### Given passage
# # #

Verify Migrations!

This Repository is NOT an officially supported MongoDB product.

To build

go build main/migration_verifier.go

Operational UX Once Running

Assumes no port set, default port for operation webserver is 27020

Launch the Verifier Binary

To see all options:

./migration_verifier --help

To check all namespaces:

./migration_verifier --srcURI mongodb://127.0.0.1:27002 --dstURI mongodb://127.0.0.1:27003 --metaURI mongodb://127.0.0.1:27001 --metaDBName verify_meta --verifyAll  

To filter namespaces (allow list):

./migration_verifier --srcURI mongodb://127.0.0.1:27002 --dstURI mongodb://127.0.0.1:27003 --metaURI mongodb://127.0.0.1:27001 --metaDBName verify_meta --srcNamespace foo.bar --dstNamespace foo.bar --srcNamespace foo.yar --dstNamespace foo.yar --srcNamespace mixed.namespaces --dstNamespace can.work

Note: that this will check fromfoo.bar <-> foo.bar, foo.yar <-> foo.yar,and mixed.namespaces <-> can.work

For checking namespaces with differing names between source and destination, the namespaces must be explicitly enumerated on the command line with the --srcNamespace and --dstNamespace flags. Names in the same position are considered to be the same:

migration-verifier … --srcNamespace foo.bar --srcNamespace foo.baz --dstNamespace foo.bar1 --dstNamespace bar.bar2 

will result in the mapping foo.bar <-> foo.bar1, foo.baz <-> bar.bar2

By default, the verifier will read from all nodes (primary and secondary). This can be changed with option “--readPreference <preference>” where <preference> can be “primary”, “secondary”, “primaryPreferred”, “secondaryPreferred”, or “nearest” (same as default).

# # #

### Tasks
- 1) According to the migration verifier page, what is the default port for the operation webserver when no port is set?
- 2) Repeat the part of the migration verifier page that begins at the words "Note: that this" and stops after "(same as default).", swapping "mapping" for "pairing".

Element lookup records
# # #

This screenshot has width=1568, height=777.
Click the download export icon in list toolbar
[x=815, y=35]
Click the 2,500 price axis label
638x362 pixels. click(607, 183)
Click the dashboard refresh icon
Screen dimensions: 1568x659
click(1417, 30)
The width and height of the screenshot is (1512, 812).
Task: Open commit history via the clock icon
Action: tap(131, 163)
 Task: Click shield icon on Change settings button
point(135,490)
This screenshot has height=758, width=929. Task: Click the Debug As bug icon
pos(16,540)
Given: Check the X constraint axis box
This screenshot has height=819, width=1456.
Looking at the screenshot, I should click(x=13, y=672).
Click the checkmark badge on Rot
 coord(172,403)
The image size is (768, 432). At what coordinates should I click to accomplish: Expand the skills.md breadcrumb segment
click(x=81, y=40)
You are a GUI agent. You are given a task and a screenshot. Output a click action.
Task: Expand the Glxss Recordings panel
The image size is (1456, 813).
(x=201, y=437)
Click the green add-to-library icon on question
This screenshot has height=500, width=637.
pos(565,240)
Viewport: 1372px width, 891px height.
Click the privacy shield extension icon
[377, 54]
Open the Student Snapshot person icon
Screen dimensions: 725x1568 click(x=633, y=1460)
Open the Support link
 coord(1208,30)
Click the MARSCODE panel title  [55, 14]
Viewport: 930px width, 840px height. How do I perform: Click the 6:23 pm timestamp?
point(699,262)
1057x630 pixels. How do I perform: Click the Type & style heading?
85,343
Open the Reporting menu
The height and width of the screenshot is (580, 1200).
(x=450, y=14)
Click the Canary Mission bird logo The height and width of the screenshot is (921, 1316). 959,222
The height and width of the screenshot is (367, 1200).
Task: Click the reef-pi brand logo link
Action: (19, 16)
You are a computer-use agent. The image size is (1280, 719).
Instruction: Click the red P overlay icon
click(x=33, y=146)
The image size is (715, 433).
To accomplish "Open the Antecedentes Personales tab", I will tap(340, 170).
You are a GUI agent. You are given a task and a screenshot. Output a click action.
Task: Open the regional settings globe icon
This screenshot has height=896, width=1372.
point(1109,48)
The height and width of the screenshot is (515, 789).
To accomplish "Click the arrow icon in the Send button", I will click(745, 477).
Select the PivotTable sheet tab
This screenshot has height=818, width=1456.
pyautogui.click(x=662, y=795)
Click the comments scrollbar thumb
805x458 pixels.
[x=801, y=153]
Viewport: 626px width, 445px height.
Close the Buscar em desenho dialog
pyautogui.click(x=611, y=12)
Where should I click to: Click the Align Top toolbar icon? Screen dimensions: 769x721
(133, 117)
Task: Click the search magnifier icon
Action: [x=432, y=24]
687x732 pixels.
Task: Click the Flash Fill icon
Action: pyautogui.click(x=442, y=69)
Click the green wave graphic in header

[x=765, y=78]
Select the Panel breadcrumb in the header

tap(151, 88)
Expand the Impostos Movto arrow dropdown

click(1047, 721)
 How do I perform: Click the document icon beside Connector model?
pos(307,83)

# # #

### Solutions to the exercise
- 1) 27020

- 2)
Note: that this will check fromfoo.bar <-> foo.bar, foo.yar <-> foo.yar,and mixed.namespaces <-> can.work

For checking namespaces with differing names between source and destination, the namespaces must be explicitly enumerated on the command line with the --srcNamespace and --dstNamespace flags. Names in the same position are considered to be the same:

migration-verifier … --srcNamespace foo.bar --srcNamespace foo.baz --dstNamespace foo.bar1 --dstNamespace bar.bar2 

will result in the pairing foo.bar <-> foo.bar1, foo.baz <-> bar.bar2

By default, the verifier will read from all nodes (primary and secondary). This can be changed with option “--readPreference <preference>” where <preference> can be “primary”, “secondary”, “primaryPreferred”, “secondaryPreferred”, or “nearest” (same as default).